**Task goal:**
Please reproduce, unchanged, the lines of the material below between the line holding "Select the 現場日報テンプレート with 選択 button" and the line holding "Select the XS", inclusive.

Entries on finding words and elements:
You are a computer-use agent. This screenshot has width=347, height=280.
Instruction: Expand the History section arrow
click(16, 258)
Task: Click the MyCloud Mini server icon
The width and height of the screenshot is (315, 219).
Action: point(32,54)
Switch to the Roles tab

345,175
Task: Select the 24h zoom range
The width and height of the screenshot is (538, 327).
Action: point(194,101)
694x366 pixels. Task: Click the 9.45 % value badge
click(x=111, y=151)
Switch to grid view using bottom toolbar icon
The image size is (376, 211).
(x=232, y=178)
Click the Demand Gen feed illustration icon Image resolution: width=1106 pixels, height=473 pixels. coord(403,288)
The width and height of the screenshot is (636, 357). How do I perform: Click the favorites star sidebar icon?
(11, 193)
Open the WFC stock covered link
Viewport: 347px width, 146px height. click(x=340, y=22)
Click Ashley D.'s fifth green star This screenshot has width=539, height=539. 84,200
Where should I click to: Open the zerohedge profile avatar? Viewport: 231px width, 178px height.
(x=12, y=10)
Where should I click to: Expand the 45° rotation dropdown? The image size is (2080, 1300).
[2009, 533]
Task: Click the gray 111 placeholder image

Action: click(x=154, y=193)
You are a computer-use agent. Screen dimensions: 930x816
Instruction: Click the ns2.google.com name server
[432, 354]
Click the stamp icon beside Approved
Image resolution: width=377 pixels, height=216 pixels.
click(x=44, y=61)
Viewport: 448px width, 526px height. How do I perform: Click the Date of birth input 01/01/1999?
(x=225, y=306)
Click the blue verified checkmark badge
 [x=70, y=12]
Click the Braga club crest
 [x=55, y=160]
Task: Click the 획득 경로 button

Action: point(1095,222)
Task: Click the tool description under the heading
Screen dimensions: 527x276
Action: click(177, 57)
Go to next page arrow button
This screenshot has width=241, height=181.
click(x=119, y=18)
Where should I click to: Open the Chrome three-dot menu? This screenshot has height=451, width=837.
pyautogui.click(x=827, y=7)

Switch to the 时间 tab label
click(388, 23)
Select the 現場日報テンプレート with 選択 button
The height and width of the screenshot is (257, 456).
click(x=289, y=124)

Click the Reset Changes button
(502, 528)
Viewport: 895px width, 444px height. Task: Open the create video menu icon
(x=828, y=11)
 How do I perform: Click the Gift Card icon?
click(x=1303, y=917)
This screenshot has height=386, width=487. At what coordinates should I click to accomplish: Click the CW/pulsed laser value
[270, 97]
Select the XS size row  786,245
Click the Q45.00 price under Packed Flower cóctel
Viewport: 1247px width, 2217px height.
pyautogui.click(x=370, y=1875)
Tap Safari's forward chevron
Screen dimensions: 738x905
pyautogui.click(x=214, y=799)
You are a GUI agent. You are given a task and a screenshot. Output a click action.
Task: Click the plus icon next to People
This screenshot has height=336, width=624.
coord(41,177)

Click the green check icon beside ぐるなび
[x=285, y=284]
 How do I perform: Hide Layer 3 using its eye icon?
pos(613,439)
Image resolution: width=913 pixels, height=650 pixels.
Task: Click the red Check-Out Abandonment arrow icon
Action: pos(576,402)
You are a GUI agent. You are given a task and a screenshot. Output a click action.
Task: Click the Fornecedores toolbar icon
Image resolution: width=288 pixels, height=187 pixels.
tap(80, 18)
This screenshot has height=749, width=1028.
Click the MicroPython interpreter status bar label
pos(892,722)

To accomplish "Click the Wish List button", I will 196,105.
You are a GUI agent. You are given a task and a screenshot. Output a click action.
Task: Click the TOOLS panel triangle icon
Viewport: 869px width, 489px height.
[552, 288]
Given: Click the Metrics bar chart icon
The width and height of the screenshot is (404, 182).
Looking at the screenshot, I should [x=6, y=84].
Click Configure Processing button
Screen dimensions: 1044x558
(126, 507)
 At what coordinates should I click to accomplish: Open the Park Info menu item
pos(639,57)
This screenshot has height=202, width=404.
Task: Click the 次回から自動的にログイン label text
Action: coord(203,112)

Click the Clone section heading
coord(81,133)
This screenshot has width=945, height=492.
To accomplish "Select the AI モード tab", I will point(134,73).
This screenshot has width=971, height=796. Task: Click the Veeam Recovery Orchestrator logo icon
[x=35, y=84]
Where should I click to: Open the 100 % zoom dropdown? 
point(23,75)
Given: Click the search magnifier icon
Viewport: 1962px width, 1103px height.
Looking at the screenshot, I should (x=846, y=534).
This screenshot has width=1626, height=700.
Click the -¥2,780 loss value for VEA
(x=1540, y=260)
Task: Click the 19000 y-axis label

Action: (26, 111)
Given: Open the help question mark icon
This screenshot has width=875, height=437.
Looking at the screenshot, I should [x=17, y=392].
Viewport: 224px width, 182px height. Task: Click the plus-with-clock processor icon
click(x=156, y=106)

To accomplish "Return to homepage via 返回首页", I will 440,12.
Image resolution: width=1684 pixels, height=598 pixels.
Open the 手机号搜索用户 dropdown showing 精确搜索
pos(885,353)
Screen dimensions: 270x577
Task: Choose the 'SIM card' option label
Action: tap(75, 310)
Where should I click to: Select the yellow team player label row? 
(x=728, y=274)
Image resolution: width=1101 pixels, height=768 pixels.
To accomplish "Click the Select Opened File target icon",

**Response to this task:**
Select the 現場日報テンプレート with 選択 button
The height and width of the screenshot is (257, 456).
click(x=289, y=124)

Click the Reset Changes button
(502, 528)
Viewport: 895px width, 444px height. Task: Open the create video menu icon
(x=828, y=11)
 How do I perform: Click the Gift Card icon?
click(x=1303, y=917)
This screenshot has height=386, width=487. At what coordinates should I click to accomplish: Click the CW/pulsed laser value
[270, 97]
Select the XS size row  786,245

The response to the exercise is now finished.